_PROBLEM SET_.
(a) In the conversation about the tune "Maid of Selma," how many bars make up each A part?
(b) Resume the conversation about the tune "Maid of Selma" after its final line.

_TEXT SEGMENT_.
################

Another thing I did at that time was access music through the public library in Dublin, the ILAC library. And they had really quite a good music section, in all genres. But they had quite a good amount of traditional music which you could borrow. And that is where I came across Jimmy Keane playing the Maid of Selma.

>> Shannon: So she found the tune on a recording from the library. It’s even easier to find and hear performances of tunes now—on YouTube, or archives  online … But it’s still just as thrilling to come across a tune that really speaks to you.  And it’s kind of interesting to try to put the emotion that you feel for a tune … into words.

>> Emer: You know, it has this phrasing, this melodic phrase that’s quite long. 

>> Shannon: Yeah. Even though it adds up to just eight bars in each A part, there are long phrases in there, which she really brought out in her recording,.

[ Music: “Maid of Selma,” from Merry Bits of Timber

Artists: Emer Mayock & Eamon O’Leary ]

Emer: It sort of keeps pushing outwards and outwards. Also, the second part is unusual. The melody line is quite long.

Shannon: Here’s the first eight bars of the B part.

And now there’s a second eight bars of the B part. (Maybe we call it a C part.)

And then that whole second section repeats.

So the first and second parts are not symmetrical, and they’re sort of complex.

>> Emer: That doesn’t seem to encroach on the sort of… the bounce in the tune. And the accessibility to this really lovely strong melody.

################

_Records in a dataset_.
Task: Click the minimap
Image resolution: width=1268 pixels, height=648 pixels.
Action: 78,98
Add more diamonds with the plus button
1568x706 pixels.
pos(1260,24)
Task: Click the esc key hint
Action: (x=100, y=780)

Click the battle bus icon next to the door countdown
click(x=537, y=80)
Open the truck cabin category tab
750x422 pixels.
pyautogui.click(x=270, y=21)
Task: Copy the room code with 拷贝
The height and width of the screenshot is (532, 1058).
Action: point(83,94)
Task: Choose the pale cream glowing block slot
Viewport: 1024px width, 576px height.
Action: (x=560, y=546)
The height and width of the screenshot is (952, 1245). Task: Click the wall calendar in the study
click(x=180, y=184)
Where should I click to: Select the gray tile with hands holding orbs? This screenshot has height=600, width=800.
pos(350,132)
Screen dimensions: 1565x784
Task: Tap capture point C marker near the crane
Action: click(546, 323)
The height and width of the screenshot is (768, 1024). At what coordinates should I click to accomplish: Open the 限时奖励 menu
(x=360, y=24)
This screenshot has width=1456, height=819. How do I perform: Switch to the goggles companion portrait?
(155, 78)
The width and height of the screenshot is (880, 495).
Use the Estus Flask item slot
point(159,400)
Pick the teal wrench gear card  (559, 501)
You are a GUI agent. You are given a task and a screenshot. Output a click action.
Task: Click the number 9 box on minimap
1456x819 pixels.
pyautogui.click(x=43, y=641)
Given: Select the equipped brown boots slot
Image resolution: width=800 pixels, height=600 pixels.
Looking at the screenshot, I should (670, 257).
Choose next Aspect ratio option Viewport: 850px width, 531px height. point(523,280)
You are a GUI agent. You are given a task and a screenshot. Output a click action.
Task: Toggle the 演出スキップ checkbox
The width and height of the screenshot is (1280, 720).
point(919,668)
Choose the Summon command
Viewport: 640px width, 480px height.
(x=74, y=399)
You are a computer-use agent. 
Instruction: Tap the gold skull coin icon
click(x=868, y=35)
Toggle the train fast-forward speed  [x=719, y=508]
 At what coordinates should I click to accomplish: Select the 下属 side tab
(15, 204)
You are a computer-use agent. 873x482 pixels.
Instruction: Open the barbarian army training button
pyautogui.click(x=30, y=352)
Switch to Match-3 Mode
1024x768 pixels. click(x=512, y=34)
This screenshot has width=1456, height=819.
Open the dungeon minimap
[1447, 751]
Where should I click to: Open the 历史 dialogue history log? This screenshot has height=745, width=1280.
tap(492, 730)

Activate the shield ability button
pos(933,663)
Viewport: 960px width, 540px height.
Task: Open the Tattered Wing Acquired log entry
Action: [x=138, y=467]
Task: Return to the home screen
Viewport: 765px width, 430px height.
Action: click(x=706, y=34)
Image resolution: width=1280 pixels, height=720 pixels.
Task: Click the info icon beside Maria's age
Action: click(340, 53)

################

_EXPECTED OUTPUTS_.
(a) Eight bars.

(b)
I’ve gone back to that tune quite a lot over the years. And I love it very much, the Maid of Selma. It’s a great, great tune. And unusual. And yet another kind of treasure that you find, and enjoy, and always have a relationship with. So I’m very glad you asked me to remember that tune. Thank you!

>> Shannon: I’m glad to share Emer’s thoughts about Maid of Selma.. And talk about these little tunes—and the bigger stories behind them. 

[ Music: “Heartstrings Theme,” from Production Music Made for Irish Music Stories
Artist/Composer: Matt Heaton ]

And I’m so grateful to this month’s supporters. Here’s my kid Nigel to thank you

>> Nigel: Thank you to Susan Walsh, Rick Rubin, Ken Doyle, Chris Armstrong, Gerry Corr, Jonathan Duvick, Sean Carroll, Isobel McMahon, Ian Bittle, Finian McCluskey, Kieran Jordan, John Ploch, Brian Benscoter, Chris Murphy, Irish & Celtic Music Podcast, David Vaughan, Suezen Brown, and Paul DeCamp.

>> Shannon: In the Mattt, Shannon, and Nigel Heaton home, it was the Virtual Guided Session that moved this tune from vaguely familiar… to family favorite.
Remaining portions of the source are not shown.